Anhaltspunkte dafür, dass der Erwerber zum Zeitpunkt der Antragstellung nicht in gutem Glauben war, können wir dem Sachverhalt nicht entnehmen. Insbesondere kann auch der im Grundbuch eingetragene Nacherbenvermerk nicht zu einer Bösgläubigkeit führen. Die Bösgläubigkeit gem. § 892 Abs. 1 BGB setzt voraus, dass dem Erwerber bekannt ist, dass das Grundbuch unrichtig ist. Für eine Grundbuchunrichtigkeit bestehen jedoch bei einem eingetragenen Nacherbenvermerk keinerlei Anhaltspunkte. Der Nacherbenvermerk sagt nämlich über den Zeitpunkt des Eintritts der Nacherbfolge nichts aus. Ist der Vorerbe als befreiter Vorerbe eingetragen, so ist für den Erwerber daraus im Gegenteil gerade ersichtlich, dass der Vorerbe grundsätzlich über das Grundstück verfügen darf. Auch gibt der Nacherbenvermerk keinen Anhaltspunkt dafür, dass mit einem zeitnahen Eintritt des Nacherbfalls zu rechnen ist oder gar mit einem Versterben des Vorerbens vor Beurkundung des Rechtsgeschäfts. Wir würden im konkreten Fall deshalb davon ausgehen, dass ein gutgläubiger Erwerb der Vormerkung vorliegt und der Erwerber auch das Eigentum am Grundstück – trotz inzwischen eingetretener Bösgläubigkeit – wirksam erwerben kann (vgl. oben).

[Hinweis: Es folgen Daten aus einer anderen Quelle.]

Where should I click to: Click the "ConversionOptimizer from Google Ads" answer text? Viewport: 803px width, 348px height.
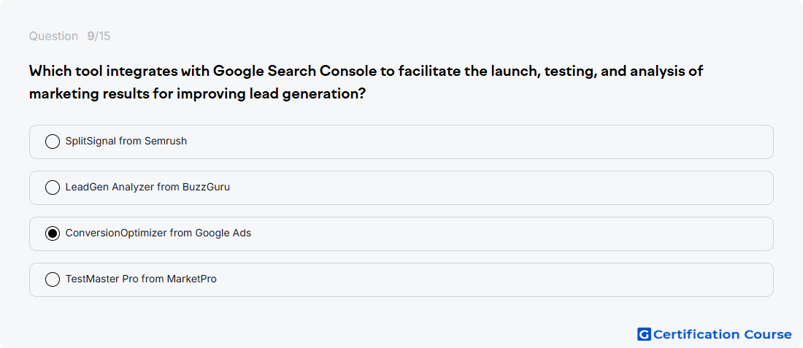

3. Mitwirkung des Grundbuchamts an einem gutgläubigen Erwerb
Fraglich ist allenfalls, wie der (rechtmäßige) gutgläubige Erwerb grundbuchrechtlich zu vollziehen ist. In der Literatur ist die Frage, ob das Grundbuchamt an einem gutgläubigen Erwerb sehenden Auges mitwirken muss oder darf, umstritten. Die wohl (noch) h. M. geht davon aus, dass das Grundbuchamt durch seine Eintragungen keinen Rechtserwerb herbeiführen darf, von dem es weiß, dass er sich nur kraft guten Glaubens vollzieht (BayObLG DNotI-Report 1994, 6; Demharter, GBO, 31. Aufl. 2018, § 13 Rn. 12; BeckOK-GBO/Reetz, Std.: 1.6.2019, § 13 Rn. 27 – jeweils m. w. N.). Eine im Vordringen befindliche Meinung geht jedoch mit einem Verweis auf den Zweck des § 892 BGB davon aus, dass das Grundbuchamt einen Rechtserwerb auch dann zu vollziehen hat, wenn der Grundbuchbeamte positiv weiß, dass er sich nur aufgrund guten Glaubens verwirklicht (Kesseler, DNotZ 2015, 771, 777 mit zutreffendem Verweis auf die Motive; Schöner/Stöber, Grundbuchrecht, 15. Aufl. 2012, Rn. 352; Lenenbach, NJW 1999, 923, 925; Rieger, BWNotZ 2001, 79, 86 – jeweils m. w. N.). U. E. sprechen gewichtige Argumente für die letztgenannte Ansicht. Der gutgläubige Erwerb gem. § 892 Abs. 1 BGB erfolgt rechtmäßig. Es gibt schlicht keine Grundlage dafür, dass der Erwerb davon abhängen soll, ob das Grundbuchamt zufälligerweise Kenntnis von der Unrichtigkeit des Grundbuchs erlangt oder nicht. Der gute Glaube des Grundbuchbeamten ist kein Tatbestandsmerkmal des § 892 BGB.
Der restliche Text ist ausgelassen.